Genetics, Vol. 182, 1159-1164, August 2009, Copyright © 2009
doi:10.1534/genetics.109.103333
Evolution of Stochastic Switching Rates in Asymmetric Fitness Landscapes
Marcel Salathé1, Jeremy Van Cleve and Marcus W. Feldman
Department of Biological Sciences, Stanford University, Stanford, California 94305-5020
1 Corresponding author: Department of Biology, Stanford University, Stanford, CA 94305-5020.

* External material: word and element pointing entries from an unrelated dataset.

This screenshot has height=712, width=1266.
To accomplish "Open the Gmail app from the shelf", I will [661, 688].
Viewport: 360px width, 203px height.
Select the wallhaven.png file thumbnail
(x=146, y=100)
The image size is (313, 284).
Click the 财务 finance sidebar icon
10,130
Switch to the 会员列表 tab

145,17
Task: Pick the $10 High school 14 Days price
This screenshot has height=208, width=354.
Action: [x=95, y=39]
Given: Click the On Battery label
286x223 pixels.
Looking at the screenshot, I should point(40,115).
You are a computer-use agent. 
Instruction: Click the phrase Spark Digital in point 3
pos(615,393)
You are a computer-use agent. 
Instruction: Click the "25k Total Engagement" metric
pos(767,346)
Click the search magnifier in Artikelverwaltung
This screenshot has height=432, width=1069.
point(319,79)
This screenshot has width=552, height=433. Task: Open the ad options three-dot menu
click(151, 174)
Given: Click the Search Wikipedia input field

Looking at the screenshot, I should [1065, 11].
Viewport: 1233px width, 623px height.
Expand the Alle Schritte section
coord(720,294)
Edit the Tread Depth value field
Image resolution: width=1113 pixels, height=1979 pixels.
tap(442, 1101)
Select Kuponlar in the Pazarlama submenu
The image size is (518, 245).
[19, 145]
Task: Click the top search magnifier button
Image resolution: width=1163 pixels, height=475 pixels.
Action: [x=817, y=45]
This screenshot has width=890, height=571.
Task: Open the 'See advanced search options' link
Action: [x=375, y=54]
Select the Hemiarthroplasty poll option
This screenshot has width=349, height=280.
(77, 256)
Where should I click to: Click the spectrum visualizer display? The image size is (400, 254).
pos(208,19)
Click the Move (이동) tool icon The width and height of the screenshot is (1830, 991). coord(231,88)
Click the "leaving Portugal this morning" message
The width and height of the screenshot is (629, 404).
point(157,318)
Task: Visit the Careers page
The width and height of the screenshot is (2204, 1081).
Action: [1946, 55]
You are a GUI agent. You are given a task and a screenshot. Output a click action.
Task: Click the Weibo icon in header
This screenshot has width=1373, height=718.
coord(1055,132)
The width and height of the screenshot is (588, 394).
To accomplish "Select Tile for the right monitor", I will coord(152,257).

E-mail: salathe{at}stanford.edu
Uncertain environments pose a tremendous challenge to populations: The selective pressures imposed by the environment can change so rapidly that adaptation by mutation alone would be too slow. One solution to this problem is given by the phenomenon of stochastic phenotype switching, which causes genetically uniform populations to be phenotypically heterogenous. Stochastic phenotype switching has been observed in numerous microbial species and is generally assumed to be an adaptive bet-hedging strategy to anticipate future environmental change. We use an explicit population genetic model to investigate the evolutionary dynamics of phenotypic switching rates. We find that whether or not stochastic switching is an adaptive strategy is highly contingent upon the fitness landscape given by the changing environment. Unless selection is very strong, asymmetric fitness landscapes—where the cost of being maladapted is not identical in all environments—strongly select against stochastic switching. We further observe a threshold phenomenon that causes switching rates to be either relatively high or completely absent, but rarely intermediate. Our finding that marginal changes in selection pressures can cause fundamentally different evolutionary outcomes is important in a wide range of fields concerned with microbial bet hedging.